Start of Excerpted data

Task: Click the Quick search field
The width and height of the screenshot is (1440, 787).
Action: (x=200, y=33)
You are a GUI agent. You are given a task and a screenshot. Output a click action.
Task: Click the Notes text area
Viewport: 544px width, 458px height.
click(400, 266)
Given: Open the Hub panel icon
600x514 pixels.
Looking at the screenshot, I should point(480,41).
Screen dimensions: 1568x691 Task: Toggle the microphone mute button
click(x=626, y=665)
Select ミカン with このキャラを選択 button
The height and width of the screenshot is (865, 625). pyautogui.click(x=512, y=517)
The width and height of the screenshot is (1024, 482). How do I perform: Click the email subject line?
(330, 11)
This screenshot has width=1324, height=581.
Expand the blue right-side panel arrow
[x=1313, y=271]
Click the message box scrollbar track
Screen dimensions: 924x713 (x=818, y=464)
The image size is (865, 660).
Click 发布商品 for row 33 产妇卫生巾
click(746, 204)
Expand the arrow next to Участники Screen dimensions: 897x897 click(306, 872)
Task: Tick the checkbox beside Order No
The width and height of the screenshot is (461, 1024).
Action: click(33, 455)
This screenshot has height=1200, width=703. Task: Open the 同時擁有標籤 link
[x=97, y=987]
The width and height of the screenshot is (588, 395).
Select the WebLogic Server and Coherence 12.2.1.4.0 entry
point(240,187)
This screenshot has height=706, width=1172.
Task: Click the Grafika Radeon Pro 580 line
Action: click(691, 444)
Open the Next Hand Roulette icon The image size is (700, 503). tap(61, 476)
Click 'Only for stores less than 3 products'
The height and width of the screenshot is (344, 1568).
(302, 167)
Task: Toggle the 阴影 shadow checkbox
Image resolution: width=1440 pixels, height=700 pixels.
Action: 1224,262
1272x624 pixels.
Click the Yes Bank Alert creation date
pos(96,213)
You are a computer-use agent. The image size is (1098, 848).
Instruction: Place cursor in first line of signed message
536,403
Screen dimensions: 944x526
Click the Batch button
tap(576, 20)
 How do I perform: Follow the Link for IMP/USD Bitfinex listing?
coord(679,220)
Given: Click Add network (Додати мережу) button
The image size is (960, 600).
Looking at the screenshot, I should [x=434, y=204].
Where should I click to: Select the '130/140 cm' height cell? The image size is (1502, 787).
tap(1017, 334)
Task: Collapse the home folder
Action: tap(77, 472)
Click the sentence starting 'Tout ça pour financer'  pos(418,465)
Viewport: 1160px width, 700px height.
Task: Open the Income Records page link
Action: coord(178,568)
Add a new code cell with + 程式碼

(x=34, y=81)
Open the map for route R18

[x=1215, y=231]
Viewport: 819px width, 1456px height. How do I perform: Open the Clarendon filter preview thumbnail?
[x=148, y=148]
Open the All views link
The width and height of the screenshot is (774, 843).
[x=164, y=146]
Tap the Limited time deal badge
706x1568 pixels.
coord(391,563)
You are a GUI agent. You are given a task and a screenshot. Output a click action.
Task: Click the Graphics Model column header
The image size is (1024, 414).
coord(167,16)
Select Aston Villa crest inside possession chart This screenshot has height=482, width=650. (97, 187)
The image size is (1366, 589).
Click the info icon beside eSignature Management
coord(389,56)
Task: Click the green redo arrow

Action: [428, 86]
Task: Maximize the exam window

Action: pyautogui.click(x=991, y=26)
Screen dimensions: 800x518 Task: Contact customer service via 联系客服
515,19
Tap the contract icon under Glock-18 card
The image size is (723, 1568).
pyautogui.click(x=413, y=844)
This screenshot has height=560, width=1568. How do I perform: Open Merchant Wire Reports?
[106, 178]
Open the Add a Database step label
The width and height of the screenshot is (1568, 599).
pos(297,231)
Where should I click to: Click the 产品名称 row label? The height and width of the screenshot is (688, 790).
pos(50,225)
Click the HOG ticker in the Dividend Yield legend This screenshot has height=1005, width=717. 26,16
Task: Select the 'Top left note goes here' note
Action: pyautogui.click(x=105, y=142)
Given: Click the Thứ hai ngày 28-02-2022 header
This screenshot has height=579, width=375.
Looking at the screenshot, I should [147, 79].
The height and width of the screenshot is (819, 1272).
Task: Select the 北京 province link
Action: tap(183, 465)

End of Excerpted data

▸ **What you need to do**
Print all the data exactly as shown above.

▸ **Response for this exercise**
Task: Click the Quick search field
The width and height of the screenshot is (1440, 787).
Action: (x=200, y=33)
You are a GUI agent. You are given a task and a screenshot. Output a click action.
Task: Click the Notes text area
Viewport: 544px width, 458px height.
click(400, 266)
Given: Open the Hub panel icon
600x514 pixels.
Looking at the screenshot, I should point(480,41).
Screen dimensions: 1568x691 Task: Toggle the microphone mute button
click(x=626, y=665)
Select ミカン with このキャラを選択 button
The height and width of the screenshot is (865, 625). pyautogui.click(x=512, y=517)
The width and height of the screenshot is (1024, 482). How do I perform: Click the email subject line?
(330, 11)
This screenshot has width=1324, height=581.
Expand the blue right-side panel arrow
[x=1313, y=271]
Click the message box scrollbar track
Screen dimensions: 924x713 (x=818, y=464)
The image size is (865, 660).
Click 发布商品 for row 33 产妇卫生巾
click(746, 204)
Expand the arrow next to Участники Screen dimensions: 897x897 click(306, 872)
Task: Tick the checkbox beside Order No
The width and height of the screenshot is (461, 1024).
Action: click(33, 455)
This screenshot has height=1200, width=703. Task: Open the 同時擁有標籤 link
[x=97, y=987]
The width and height of the screenshot is (588, 395).
Select the WebLogic Server and Coherence 12.2.1.4.0 entry
point(240,187)
This screenshot has height=706, width=1172.
Task: Click the Grafika Radeon Pro 580 line
Action: click(691, 444)
Open the Next Hand Roulette icon The image size is (700, 503). tap(61, 476)
Click 'Only for stores less than 3 products'
The height and width of the screenshot is (344, 1568).
(302, 167)
Task: Toggle the 阴影 shadow checkbox
Image resolution: width=1440 pixels, height=700 pixels.
Action: 1224,262
1272x624 pixels.
Click the Yes Bank Alert creation date
pos(96,213)
You are a computer-use agent. The image size is (1098, 848).
Instruction: Place cursor in first line of signed message
536,403
Screen dimensions: 944x526
Click the Batch button
tap(576, 20)
 How do I perform: Follow the Link for IMP/USD Bitfinex listing?
coord(679,220)
Given: Click Add network (Додати мережу) button
The image size is (960, 600).
Looking at the screenshot, I should [x=434, y=204].
Where should I click to: Select the '130/140 cm' height cell? The image size is (1502, 787).
tap(1017, 334)
Task: Collapse the home folder
Action: tap(77, 472)
Click the sentence starting 'Tout ça pour financer'  pos(418,465)
Viewport: 1160px width, 700px height.
Task: Open the Income Records page link
Action: coord(178,568)
Add a new code cell with + 程式碼

(x=34, y=81)
Open the map for route R18

[x=1215, y=231]
Viewport: 819px width, 1456px height. How do I perform: Open the Clarendon filter preview thumbnail?
[x=148, y=148]
Open the All views link
The width and height of the screenshot is (774, 843).
[x=164, y=146]
Tap the Limited time deal badge
706x1568 pixels.
coord(391,563)
You are a GUI agent. You are given a task and a screenshot. Output a click action.
Task: Click the Graphics Model column header
The image size is (1024, 414).
coord(167,16)
Select Aston Villa crest inside possession chart This screenshot has height=482, width=650. (97, 187)
The image size is (1366, 589).
Click the info icon beside eSignature Management
coord(389,56)
Task: Click the green redo arrow

Action: [428, 86]
Task: Maximize the exam window

Action: pyautogui.click(x=991, y=26)
Screen dimensions: 800x518 Task: Contact customer service via 联系客服
515,19
Tap the contract icon under Glock-18 card
The image size is (723, 1568).
pyautogui.click(x=413, y=844)
This screenshot has height=560, width=1568. How do I perform: Open Merchant Wire Reports?
[106, 178]
Open the Add a Database step label
The width and height of the screenshot is (1568, 599).
pos(297,231)
Where should I click to: Click the 产品名称 row label? The height and width of the screenshot is (688, 790).
pos(50,225)
Click the HOG ticker in the Dividend Yield legend This screenshot has height=1005, width=717. 26,16
Task: Select the 'Top left note goes here' note
Action: pyautogui.click(x=105, y=142)
Given: Click the Thứ hai ngày 28-02-2022 header
This screenshot has height=579, width=375.
Looking at the screenshot, I should [147, 79].
The height and width of the screenshot is (819, 1272).
Task: Select the 北京 province link
Action: tap(183, 465)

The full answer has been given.